START Listed entries
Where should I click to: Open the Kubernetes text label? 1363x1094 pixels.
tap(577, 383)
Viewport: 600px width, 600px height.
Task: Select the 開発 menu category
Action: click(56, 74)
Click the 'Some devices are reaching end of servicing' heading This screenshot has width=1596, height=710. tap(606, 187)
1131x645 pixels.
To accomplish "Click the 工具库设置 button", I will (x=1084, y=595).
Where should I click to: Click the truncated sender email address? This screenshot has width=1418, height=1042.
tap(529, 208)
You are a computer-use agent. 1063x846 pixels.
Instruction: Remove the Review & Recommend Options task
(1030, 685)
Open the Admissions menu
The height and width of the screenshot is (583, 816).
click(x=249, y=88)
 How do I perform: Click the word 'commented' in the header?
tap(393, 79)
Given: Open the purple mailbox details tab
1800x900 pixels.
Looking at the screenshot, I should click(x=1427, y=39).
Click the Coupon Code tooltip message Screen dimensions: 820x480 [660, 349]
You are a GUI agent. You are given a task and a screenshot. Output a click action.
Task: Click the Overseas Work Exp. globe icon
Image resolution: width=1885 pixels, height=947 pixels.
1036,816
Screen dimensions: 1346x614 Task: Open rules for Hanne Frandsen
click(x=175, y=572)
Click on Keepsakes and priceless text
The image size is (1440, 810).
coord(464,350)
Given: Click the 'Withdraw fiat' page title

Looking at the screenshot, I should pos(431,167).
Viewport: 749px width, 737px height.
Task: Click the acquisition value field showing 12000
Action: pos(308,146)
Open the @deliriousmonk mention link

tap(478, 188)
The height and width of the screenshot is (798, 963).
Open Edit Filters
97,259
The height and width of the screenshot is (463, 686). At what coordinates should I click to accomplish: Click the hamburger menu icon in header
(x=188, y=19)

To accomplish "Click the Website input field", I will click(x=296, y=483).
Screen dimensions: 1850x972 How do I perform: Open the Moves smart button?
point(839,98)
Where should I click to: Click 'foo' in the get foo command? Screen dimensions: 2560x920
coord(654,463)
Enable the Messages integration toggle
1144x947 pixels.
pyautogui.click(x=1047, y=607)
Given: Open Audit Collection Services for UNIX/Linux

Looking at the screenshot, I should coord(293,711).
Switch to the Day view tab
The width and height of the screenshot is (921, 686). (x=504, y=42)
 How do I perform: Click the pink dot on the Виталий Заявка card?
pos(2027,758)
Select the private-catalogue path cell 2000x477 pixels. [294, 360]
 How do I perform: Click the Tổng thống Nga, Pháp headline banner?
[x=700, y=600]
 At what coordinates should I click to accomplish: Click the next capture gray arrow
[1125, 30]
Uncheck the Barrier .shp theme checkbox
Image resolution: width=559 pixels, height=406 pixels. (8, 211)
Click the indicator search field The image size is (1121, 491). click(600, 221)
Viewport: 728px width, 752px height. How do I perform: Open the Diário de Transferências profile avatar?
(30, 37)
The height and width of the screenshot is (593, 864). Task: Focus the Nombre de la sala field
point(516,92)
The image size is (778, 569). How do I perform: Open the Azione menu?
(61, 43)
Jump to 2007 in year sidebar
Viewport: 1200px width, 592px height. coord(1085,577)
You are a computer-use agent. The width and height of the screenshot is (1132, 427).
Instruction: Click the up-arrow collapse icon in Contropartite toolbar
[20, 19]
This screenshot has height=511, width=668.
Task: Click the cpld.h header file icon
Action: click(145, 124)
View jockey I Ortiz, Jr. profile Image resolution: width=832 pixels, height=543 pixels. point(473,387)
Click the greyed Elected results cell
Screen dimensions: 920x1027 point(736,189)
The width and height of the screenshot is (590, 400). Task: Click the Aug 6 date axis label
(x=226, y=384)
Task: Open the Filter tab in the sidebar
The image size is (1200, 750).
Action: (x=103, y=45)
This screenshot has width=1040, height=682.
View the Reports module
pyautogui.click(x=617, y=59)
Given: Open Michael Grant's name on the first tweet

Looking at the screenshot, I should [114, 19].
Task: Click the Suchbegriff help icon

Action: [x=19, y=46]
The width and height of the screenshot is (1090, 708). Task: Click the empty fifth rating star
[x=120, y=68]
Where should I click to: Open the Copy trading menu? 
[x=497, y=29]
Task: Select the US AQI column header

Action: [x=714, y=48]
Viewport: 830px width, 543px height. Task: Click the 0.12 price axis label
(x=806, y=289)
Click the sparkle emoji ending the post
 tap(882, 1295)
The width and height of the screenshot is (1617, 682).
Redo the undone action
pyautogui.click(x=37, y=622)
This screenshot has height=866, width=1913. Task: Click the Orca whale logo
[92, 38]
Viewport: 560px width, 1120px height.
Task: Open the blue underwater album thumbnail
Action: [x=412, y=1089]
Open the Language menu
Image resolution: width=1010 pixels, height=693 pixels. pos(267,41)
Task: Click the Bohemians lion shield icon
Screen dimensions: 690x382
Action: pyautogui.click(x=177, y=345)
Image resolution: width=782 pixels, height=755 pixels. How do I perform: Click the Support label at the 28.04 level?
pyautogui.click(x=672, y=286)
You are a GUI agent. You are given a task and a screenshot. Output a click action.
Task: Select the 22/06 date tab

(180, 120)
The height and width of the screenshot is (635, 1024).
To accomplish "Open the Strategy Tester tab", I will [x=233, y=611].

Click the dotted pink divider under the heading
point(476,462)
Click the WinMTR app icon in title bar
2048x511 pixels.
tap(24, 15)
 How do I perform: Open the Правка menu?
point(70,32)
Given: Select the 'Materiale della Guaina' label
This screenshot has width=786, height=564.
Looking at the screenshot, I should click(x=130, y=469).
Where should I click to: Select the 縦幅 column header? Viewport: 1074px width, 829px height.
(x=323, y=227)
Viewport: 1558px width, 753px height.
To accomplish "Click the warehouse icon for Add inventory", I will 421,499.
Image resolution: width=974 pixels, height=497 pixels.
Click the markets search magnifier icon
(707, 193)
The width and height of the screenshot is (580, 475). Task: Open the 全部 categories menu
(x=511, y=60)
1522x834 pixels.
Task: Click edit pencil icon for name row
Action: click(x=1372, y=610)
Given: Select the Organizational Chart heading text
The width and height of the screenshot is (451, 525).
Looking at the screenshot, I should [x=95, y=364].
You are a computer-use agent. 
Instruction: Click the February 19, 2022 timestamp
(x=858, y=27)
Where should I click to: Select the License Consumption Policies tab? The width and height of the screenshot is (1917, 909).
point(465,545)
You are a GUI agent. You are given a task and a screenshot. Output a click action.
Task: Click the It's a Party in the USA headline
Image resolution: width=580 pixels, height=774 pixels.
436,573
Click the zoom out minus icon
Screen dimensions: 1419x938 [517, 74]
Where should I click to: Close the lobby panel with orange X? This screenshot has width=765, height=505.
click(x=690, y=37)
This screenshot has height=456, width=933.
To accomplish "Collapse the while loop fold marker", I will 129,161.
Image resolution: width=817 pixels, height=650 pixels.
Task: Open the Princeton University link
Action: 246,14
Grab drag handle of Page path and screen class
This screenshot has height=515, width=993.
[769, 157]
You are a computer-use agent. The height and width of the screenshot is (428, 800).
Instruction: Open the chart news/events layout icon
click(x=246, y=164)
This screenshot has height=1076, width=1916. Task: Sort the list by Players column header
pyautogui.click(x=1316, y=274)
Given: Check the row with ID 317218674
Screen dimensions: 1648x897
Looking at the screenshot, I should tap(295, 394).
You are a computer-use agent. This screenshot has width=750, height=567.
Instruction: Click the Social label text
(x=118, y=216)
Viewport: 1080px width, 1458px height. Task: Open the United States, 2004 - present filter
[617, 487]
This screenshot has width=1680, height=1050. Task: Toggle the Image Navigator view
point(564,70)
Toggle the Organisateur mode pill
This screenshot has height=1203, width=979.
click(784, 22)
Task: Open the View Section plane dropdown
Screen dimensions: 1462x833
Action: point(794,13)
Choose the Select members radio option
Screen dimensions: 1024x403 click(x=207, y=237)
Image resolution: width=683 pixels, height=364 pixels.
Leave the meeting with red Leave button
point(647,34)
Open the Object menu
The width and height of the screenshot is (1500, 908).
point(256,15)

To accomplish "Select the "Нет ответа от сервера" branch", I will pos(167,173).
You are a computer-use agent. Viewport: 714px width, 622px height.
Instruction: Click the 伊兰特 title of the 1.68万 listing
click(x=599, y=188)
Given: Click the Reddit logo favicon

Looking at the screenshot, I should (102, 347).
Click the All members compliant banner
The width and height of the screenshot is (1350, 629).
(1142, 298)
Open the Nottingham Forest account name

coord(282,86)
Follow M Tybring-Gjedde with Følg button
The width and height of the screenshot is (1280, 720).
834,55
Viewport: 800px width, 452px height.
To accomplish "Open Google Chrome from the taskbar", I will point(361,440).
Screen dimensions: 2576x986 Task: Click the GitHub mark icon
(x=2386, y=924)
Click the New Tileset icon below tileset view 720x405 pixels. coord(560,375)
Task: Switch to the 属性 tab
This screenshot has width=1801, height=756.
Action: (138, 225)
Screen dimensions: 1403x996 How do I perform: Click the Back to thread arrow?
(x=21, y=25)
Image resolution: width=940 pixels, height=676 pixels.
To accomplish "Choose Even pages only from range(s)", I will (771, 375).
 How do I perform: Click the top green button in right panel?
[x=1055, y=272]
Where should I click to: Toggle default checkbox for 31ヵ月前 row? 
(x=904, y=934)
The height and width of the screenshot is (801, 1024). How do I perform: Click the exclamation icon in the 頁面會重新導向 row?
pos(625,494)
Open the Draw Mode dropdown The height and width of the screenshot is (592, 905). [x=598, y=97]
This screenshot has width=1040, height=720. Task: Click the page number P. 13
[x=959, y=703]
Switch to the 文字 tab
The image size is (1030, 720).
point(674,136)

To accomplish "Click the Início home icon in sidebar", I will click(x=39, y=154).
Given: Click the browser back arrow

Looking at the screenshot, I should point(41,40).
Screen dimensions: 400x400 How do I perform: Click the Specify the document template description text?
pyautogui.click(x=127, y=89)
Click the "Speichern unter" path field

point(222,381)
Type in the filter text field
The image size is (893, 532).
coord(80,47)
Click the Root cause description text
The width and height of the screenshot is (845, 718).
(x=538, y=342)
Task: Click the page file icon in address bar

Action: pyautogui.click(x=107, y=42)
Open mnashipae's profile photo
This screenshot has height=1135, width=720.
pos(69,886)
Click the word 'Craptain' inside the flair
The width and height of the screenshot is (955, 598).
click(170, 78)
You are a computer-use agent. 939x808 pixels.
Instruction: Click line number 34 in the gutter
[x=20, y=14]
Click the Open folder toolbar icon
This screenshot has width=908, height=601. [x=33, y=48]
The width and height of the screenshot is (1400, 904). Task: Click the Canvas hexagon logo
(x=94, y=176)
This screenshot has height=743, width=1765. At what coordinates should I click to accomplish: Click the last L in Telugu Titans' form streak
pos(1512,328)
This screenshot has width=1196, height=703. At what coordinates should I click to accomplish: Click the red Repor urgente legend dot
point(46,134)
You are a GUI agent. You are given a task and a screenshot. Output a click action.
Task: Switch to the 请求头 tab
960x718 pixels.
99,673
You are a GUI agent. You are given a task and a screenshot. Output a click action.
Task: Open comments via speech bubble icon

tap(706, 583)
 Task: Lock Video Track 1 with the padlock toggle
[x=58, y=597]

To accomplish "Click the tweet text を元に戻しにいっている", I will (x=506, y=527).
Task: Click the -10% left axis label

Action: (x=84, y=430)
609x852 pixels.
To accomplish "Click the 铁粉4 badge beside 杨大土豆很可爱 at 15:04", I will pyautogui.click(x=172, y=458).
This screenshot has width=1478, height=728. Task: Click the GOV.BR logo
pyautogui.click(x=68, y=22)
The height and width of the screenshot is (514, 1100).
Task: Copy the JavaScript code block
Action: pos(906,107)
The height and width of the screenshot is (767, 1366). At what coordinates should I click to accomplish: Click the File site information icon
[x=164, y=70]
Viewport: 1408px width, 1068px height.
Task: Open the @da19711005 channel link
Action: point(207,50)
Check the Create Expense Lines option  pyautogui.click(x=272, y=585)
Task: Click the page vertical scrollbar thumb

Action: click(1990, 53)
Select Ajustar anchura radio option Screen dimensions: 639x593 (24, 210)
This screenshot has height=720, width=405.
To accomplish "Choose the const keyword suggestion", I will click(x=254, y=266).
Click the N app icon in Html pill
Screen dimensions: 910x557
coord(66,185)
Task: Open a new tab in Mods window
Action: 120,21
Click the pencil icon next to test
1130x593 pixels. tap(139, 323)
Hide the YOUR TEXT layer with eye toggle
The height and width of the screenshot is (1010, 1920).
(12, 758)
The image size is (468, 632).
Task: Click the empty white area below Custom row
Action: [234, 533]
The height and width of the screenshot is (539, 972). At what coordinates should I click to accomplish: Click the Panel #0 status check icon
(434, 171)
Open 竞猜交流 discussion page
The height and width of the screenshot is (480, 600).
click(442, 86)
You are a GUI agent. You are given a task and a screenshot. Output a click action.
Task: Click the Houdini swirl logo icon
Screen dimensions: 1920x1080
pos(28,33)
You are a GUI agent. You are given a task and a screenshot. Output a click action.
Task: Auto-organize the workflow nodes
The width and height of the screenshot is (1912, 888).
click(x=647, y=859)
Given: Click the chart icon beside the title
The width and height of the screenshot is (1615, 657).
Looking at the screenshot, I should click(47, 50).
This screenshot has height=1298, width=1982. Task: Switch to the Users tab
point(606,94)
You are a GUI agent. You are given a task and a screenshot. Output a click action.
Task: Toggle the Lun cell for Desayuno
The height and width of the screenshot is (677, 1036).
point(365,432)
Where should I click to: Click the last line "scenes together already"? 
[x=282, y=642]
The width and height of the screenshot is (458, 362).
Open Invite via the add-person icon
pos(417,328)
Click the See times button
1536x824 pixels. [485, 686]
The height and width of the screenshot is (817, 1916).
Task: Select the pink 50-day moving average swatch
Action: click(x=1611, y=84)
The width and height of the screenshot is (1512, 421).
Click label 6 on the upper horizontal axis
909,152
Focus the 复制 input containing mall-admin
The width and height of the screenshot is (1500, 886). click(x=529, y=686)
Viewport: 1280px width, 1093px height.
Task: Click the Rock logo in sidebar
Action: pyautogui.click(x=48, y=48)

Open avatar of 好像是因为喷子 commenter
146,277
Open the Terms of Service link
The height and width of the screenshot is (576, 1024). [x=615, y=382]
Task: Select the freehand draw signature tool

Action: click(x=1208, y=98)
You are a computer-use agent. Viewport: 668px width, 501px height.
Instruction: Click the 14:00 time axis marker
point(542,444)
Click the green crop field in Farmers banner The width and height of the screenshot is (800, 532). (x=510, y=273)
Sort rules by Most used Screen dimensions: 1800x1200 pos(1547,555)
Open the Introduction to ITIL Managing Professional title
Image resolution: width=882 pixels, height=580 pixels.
END Listed entries
● Description of the task:
Which lines above contain the word "from"? Copy each of them.

● Answer for this exercise:
To accomplish "Open Google Chrome from the taskbar", I will point(361,440).
To accomplish "Choose Even pages only from range(s)", I will (771, 375).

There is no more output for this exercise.